Step 1: Here's What You Will Need:

Five  6" standard terra-cotta pots
One 10.5" azalea pot
One 12" terra-cotta saucer (the ones that go under the plants to catch liquid)
Acrylic paints (various colors)
Paint brushes
Turkey baster with bulb removed (I pressed it in paint to make the outline of the polka dots)
Two cans of Valspar Clear Sealer Gloss for Interior/Exterior
Seven 1/2"-13 hot-dipped galvanized zinc hex nuts 
One 1/2"-13 acorn-nut
Seven 1/2x1-1/2" Zinc-plated fender washers
One Steelworks 1/2-13 x 3' threaded rod (Lowe's has them cut to this size already)
Handheld drill
Skil 6 x 1/2" Masonry Bit (around $5 if you don't have one)
parchment paper

Step 2: Power Tool Time!

Each of the clay pots will already have a large hole in the bottom.  The saucer does not.  Following Lowe's recommendations, I soaked the saucer in water for about 10 minutes to keep it from cracking when it is drilled.  I then used the handheld drill and 1/2" masonry bit to drill a hole in the center of the saucer. I put it upside down on the ground outside to drill.  Be sure to come straight down in the center and don't angle or it might crack. 

(I failed to take a picture before painting, but this will give you the idea).

Step 3: Painting the Pots and Saucer

Next comes the painting!

First, I laid the parchment paper out on my work space and then used the acrylic paints I had left over from other projects to paint each pot and the saucer, inside and out (because I'm anal like that).  I put two coats on each one, allowing each to dry in between.

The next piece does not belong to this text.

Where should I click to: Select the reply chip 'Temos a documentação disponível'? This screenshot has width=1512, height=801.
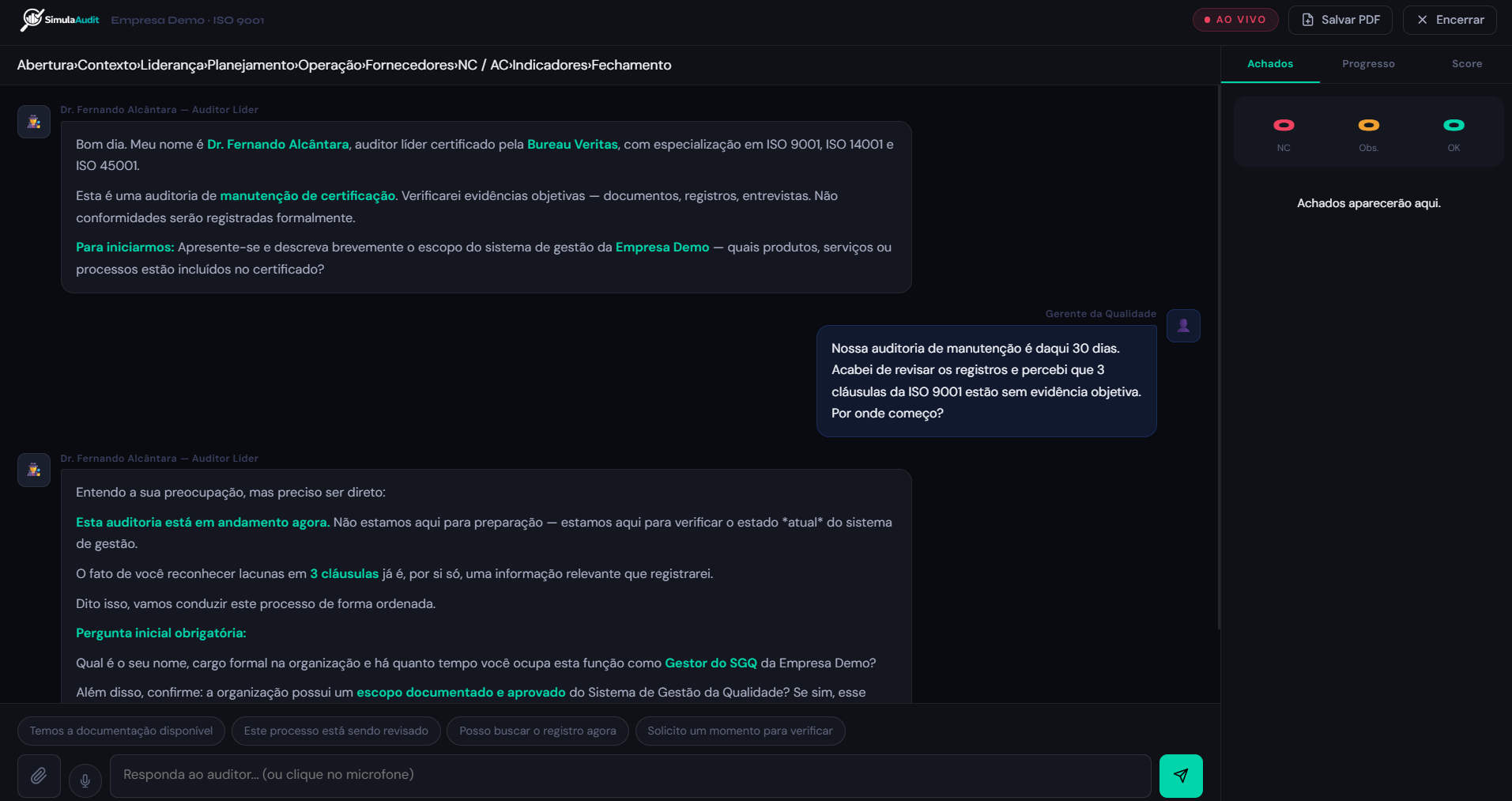click(x=120, y=731)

Once the second coat was dry, I used the turkey baster without the rubber bulb to create an outline for my polka dots.  I just dipped the end into white paint and carefully placed it on the pots.  Quickly before the outline dried, I filled in the inside of each polka dot with white paint.

After allowing the polka dots to fully dry, I used the spray on clear gloss finish.  As instructed on the can, I used multiple light coats, allowing it to dry fully between each coat.  

Step 4: And Now for the Assembly...

It took a little trial and error to get this right.  I began by taking the 3' threaded rod and putting a hex nut about 1-1/2" up from the end.  I then placed a fender washer on it.  I slid the saucer onto the threaded rod to rest (concave side down) on the fender washer.  Basically, since the saucer is supposed to help stabilize the tower, I wanted the rod to come down all the way to the floor, but not so far that it caused the saucer's lip to not sit flat.

Next I slid the big azalea pot onto the threaded rod to rest on top of the upside down saucer.  The hole in the azalea pot was pretty big and allowed too much lean, so I next added another fender washer and hex nut to the threaded rod so that they were on the inside of the big azalea pot.

One at a time, I added a hex nut that I twisted down to the desired height (just above the lip of each lower pot) and then put a fender washer on top, followed by a 6" pot.  The pots at this point stood more or less straight up and down, but since there was not a washer and hex nut on the inside of the pot, I could make them lean to one side easily.  When I had placed the very top pot, I placed the acorn hex nut on the inside of that pot, but didn't tighten it down too much to avoid making the top pot stand straight up and down. 

I then filled each pot one by one with planter's soil and replanted some potted herbs.  Before filling and planting, I made sure that the pot was tipping in the direction I wanted.  The dirt and plant help keep each pot at it's jaunty angle.  The plants cover the threaded rod and hex nuts so all you see is the cute pots tipping in either direction as if about to spill their plants over.